Lorsqu'il a été élu à la direction du PQ, en novembre 2005, la popularité d'André Boisclair était telle, selon un sondage CROP de l'époque, que s'il y avait eu une élection à ce moment précis, on aurait assisté à un véritable balayage péquiste contre les libéraux de Jean Charest. Ce n'est vraiment pas ce qui est arrivé.
Ce petit rappel de notre histoire politique récente permet de remettre en perspective les résultats du sondage CROP que nous avons publié cette semaine. Celui-ci indique que le PQ, s'il était dirigé par Pierre Karl Péladeau, remporterait les élections avec des appuis de 37%, contre 33% pour les libéraux de Philippe Couillard et 21% pour les caquistes de François Legault.
Ce sondage décrit-il l'amorce d'une vague de fond pour celui qui est le favori dans la course à la direction de son parti? Il révèle plutôt une nouvelle manifestation d'un phénomène récurrent depuis une vingtaine d'années, que l'on pourrait appeler la prime à la nouveauté, l'effet «new kid on the block», où les électeurs s'entichent de façon intense, mais éphémère, des nouveaux arrivants sur la scène politique.
C'est arrivé à Jean Charest en 1998. Dès la démission de Daniel Johnson à la tête du PLQ, l'hypothèse du saut vers le provincial de Jean Charest, alors le chef du Parti conservateur à Ottawa, a fait bouger le thermomètre politique. Avant même qu'il annonce sa candidature, un sondage CROP montrait que s'il dirigeait le PLQ, Jean Charest l'emporterait de façon très nette contre le PQ, alors dirigé par Lucien Bouchard: 52% des intentions de vote, contre 41% pour le PQ. «L'effet Charest», comme on l'appelait à l'époque, n'a pas été de longue durée. En 1998, le PQ a obtenu un peu moins de voix que le PLQ, 42,9% contre 43,6%, mais assez pour former un gouvernement majoritaire.
En 2005, au lendemain de son couronnement à une course à la direction du PQ où il avait battu Pauline Marois, André Boisclair était perçu comme le plus apte à être premier ministre, avec 51% des appuis contre 26% pour le premier ministre Charest. Avec 47% des intentions de vote, il était loin devant le PLQ, à 31%, et l'ADQ, à 17%. Aux élections de mars 2007, les libéraux ont formé un gouvernement minoritaire avec 33% des voix, devant l'ADQ avec 30,8%, et le PQ, à 28,4%, qui s'est écrasé pour se retrouver en troisième place.

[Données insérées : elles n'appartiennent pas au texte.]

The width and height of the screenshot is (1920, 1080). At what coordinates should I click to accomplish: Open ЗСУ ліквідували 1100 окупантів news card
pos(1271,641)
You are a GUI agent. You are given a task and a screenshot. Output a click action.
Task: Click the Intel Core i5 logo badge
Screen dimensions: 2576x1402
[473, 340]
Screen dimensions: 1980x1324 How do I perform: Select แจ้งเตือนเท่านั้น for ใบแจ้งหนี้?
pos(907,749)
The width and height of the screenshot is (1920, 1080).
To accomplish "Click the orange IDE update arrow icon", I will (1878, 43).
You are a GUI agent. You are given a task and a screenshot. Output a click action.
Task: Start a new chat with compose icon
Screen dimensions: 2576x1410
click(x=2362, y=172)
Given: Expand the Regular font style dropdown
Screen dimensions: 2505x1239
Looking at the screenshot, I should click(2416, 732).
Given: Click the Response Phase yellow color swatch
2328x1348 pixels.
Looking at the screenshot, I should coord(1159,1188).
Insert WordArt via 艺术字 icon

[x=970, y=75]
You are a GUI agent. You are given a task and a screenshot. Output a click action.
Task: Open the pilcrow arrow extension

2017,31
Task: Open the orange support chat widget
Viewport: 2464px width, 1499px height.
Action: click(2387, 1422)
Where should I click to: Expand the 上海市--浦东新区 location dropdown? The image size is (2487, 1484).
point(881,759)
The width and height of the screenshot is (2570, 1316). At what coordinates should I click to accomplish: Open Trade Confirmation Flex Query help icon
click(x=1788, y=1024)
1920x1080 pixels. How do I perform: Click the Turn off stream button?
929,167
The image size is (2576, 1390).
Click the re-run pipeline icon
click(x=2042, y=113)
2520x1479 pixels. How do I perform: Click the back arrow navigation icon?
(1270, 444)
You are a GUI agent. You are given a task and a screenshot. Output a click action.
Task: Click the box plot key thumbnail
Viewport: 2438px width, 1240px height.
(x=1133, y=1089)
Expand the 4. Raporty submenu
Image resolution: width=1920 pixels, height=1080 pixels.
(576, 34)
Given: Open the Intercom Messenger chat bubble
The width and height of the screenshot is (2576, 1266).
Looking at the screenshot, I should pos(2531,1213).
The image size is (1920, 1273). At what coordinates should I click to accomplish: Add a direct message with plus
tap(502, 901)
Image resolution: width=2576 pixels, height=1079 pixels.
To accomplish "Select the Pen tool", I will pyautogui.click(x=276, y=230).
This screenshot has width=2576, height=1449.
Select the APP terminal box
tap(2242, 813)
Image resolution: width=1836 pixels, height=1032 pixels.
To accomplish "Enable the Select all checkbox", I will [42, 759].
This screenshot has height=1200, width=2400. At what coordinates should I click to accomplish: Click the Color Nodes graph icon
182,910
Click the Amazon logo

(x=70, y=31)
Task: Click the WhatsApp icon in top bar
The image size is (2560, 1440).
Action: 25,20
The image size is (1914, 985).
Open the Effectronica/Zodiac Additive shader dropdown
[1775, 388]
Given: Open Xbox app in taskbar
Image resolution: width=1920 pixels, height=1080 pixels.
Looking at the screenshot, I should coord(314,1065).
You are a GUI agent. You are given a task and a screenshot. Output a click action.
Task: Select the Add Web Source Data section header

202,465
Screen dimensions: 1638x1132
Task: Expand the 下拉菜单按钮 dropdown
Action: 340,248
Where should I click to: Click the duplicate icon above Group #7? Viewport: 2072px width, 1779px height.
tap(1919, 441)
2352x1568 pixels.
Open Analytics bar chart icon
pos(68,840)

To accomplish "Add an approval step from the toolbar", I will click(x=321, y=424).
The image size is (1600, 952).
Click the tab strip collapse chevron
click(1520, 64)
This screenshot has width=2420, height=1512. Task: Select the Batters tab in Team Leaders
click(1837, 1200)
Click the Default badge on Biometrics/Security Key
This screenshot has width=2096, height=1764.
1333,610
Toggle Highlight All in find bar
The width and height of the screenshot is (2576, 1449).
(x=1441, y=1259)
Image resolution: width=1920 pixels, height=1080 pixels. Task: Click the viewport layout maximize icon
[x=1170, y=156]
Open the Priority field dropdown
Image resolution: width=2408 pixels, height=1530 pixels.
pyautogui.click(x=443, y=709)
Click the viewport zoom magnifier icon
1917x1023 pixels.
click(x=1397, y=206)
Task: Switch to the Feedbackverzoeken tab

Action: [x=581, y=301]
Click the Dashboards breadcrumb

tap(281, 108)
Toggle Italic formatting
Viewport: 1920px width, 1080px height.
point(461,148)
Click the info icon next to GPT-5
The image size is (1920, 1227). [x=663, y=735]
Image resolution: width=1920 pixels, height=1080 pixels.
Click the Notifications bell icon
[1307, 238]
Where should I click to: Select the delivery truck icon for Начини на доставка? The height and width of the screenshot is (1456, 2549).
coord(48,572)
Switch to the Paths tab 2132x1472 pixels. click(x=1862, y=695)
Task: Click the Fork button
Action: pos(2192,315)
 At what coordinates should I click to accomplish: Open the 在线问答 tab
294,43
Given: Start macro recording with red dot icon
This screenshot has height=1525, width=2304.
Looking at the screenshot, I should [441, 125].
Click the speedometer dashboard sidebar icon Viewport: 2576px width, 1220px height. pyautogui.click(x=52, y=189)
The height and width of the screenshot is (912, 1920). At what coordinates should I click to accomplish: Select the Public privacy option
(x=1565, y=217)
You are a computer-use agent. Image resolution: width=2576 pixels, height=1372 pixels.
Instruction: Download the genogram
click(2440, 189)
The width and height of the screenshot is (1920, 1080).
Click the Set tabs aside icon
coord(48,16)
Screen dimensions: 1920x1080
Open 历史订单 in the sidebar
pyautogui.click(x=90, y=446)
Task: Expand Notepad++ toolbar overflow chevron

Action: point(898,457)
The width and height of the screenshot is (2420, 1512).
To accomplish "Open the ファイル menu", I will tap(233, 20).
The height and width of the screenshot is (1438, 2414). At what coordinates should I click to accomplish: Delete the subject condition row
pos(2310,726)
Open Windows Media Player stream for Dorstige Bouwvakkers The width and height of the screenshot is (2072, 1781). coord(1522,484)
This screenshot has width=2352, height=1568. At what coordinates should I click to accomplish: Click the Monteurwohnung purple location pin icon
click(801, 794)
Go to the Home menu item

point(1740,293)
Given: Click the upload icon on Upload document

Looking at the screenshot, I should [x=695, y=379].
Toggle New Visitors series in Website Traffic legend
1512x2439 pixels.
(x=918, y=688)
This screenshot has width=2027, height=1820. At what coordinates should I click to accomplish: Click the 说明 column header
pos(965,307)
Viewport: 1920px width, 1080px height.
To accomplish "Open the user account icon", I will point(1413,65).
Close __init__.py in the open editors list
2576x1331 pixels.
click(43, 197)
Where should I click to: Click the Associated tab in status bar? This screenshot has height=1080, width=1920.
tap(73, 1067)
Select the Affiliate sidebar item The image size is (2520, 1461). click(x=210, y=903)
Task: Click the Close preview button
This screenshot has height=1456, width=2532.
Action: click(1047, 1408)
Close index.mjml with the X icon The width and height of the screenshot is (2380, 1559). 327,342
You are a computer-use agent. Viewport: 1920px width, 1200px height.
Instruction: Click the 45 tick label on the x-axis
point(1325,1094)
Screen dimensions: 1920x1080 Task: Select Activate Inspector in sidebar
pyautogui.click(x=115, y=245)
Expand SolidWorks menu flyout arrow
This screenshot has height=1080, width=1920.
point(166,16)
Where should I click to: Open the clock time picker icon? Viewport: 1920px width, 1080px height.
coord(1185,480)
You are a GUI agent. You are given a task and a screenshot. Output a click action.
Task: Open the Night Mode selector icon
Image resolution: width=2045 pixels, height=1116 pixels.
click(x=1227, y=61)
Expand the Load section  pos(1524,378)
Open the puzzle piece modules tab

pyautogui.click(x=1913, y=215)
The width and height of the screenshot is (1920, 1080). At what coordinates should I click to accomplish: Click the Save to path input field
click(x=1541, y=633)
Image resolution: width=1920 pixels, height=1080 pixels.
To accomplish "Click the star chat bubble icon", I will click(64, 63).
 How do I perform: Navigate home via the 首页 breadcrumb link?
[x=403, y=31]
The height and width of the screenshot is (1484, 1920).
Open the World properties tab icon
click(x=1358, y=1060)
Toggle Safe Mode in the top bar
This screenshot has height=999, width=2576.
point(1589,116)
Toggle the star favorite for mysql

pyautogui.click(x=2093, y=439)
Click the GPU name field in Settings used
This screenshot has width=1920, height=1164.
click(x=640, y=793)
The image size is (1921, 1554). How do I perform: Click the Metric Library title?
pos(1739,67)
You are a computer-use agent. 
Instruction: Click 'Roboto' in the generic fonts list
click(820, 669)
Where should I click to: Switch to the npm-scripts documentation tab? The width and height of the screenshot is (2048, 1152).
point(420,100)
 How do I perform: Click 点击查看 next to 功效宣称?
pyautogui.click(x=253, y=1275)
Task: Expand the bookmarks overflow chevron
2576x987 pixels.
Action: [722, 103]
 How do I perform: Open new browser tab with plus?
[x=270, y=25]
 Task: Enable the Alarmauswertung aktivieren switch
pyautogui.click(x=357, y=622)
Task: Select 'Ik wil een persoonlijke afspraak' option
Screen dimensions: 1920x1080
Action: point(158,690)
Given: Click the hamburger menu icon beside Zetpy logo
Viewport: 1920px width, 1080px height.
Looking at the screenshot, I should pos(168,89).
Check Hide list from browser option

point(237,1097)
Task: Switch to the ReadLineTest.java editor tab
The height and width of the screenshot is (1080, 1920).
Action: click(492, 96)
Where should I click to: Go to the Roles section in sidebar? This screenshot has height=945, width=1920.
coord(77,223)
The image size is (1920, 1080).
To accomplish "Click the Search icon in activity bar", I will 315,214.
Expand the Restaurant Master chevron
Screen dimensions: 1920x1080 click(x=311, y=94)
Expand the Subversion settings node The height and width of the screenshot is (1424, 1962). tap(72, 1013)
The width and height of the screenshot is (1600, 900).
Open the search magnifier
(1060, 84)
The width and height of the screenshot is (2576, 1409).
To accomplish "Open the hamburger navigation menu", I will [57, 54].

Pauline Marois n'a pas joui du même avantage, très certainement parce qu'elle n'était pas perçue comme une nouvelle venue. Mais Mario Dumont a connu des montées de popularité spectaculaires. François Legault, lui aussi, avant d'annoncer officiellement la fondation de la CAQ, a pris la tête de quelques sondages.
Comment expliquer ces fragiles poussées? Elles tiennent sans doute au degré permanent d'insatisfaction des citoyens à l'égard de leurs gouvernements. Dans leur recherche inconsciente du politicien idéal, les électeurs sont séduits par la différence. Et ils seront d'autant plus séduits qu'ils ne connaissent pas le politicien sur lequel ils jettent temporairement leur dévolu, celui dont l'image n'a pas encore été ternie par le test de la réalité et sur qui chacun peut projeter ses propres attentes.
C'est certainement ce qui se produit encore une fois avec Pierre Karl Péladeau. Saura-t-il faire mentir l'histoire et empêcher que la «balloune» ne crève? «Je pense que les gens vont gagner à me connaître», a-t-il lancé en commentant ce sondage. Ça risque d'être une arme à double tranchant. Il a ajouté: «C'est moi qui présente la démarche la plus claire et la plus structurée pour l'indépendance.» C'est vrai. Mais est-ce un atout? Plutôt un boomerang.
À peine 33% voteraient Oui à un référendum sur la souveraineté, et à peine 12% des répondants veulent un référendum dans un premier mandat d'un éventuel gouvernement péquiste. Dans un tel contexte, la clarté est un véritable piège à ours.